_Work request_
Find the line containing "This screenshot has height=183, width=333.", then print it and each following line through the end of the records, exactly and with nothing added; leave out any pictures.

_Data records_
* * * * * * * * *

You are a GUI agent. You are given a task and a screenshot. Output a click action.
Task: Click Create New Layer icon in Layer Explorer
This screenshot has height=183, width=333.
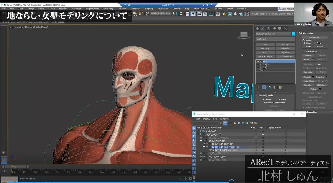click(x=235, y=123)
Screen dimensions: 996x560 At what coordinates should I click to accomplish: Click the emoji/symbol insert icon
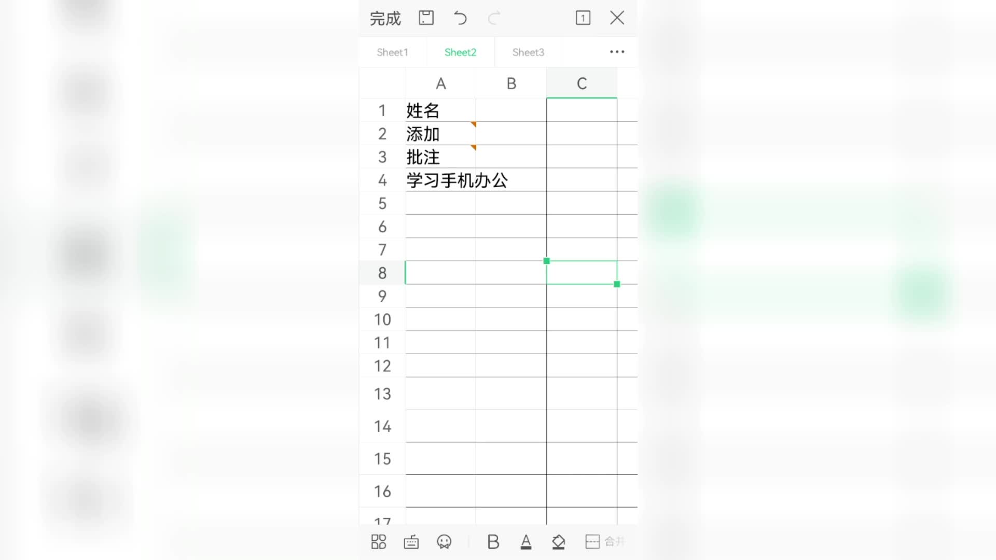coord(444,541)
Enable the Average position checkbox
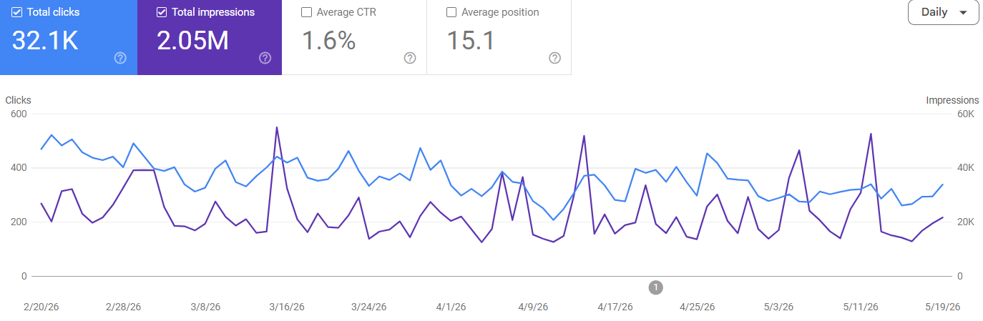Image resolution: width=983 pixels, height=321 pixels. 451,12
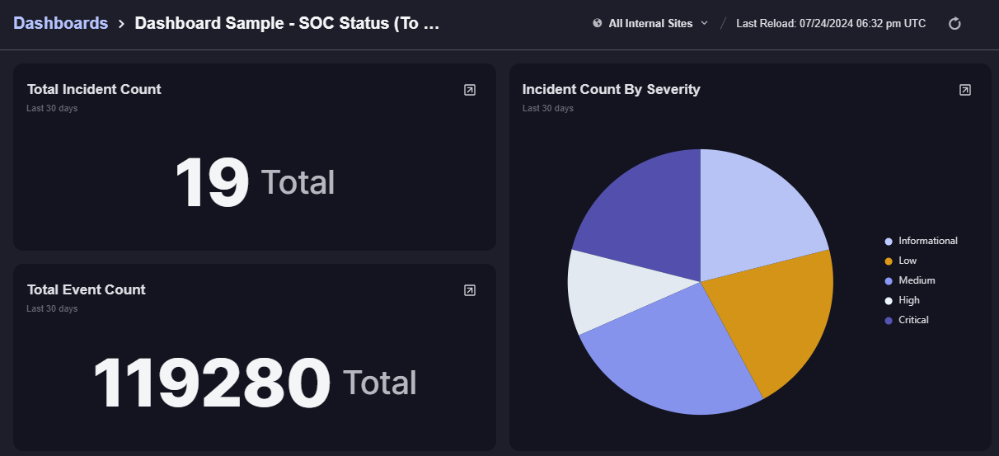This screenshot has width=999, height=456.
Task: Click the dashboard reload icon
Action: [x=954, y=24]
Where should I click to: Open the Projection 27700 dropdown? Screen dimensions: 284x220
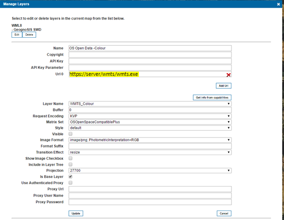[150, 170]
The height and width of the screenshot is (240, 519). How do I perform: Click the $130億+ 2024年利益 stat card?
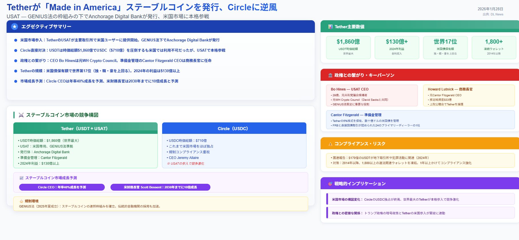[397, 47]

* * * * * * * * *

_Solution to this exercise_
This screenshot has height=183, width=333.
click(x=235, y=123)
Screen dimensions: 996x560 At what coordinates should I click to accomplish: Click the emoji/symbol insert icon
coord(444,541)
Enable the Average position checkbox
Image resolution: width=983 pixels, height=321 pixels. 451,12
This screenshot has width=999, height=456.
Task: Click the dashboard reload icon
Action: [x=954, y=24]
Where should I click to: Open the Projection 27700 dropdown? Screen dimensions: 284x220
[150, 170]
The height and width of the screenshot is (240, 519). How do I perform: Click the $130億+ 2024年利益 stat card?
[397, 47]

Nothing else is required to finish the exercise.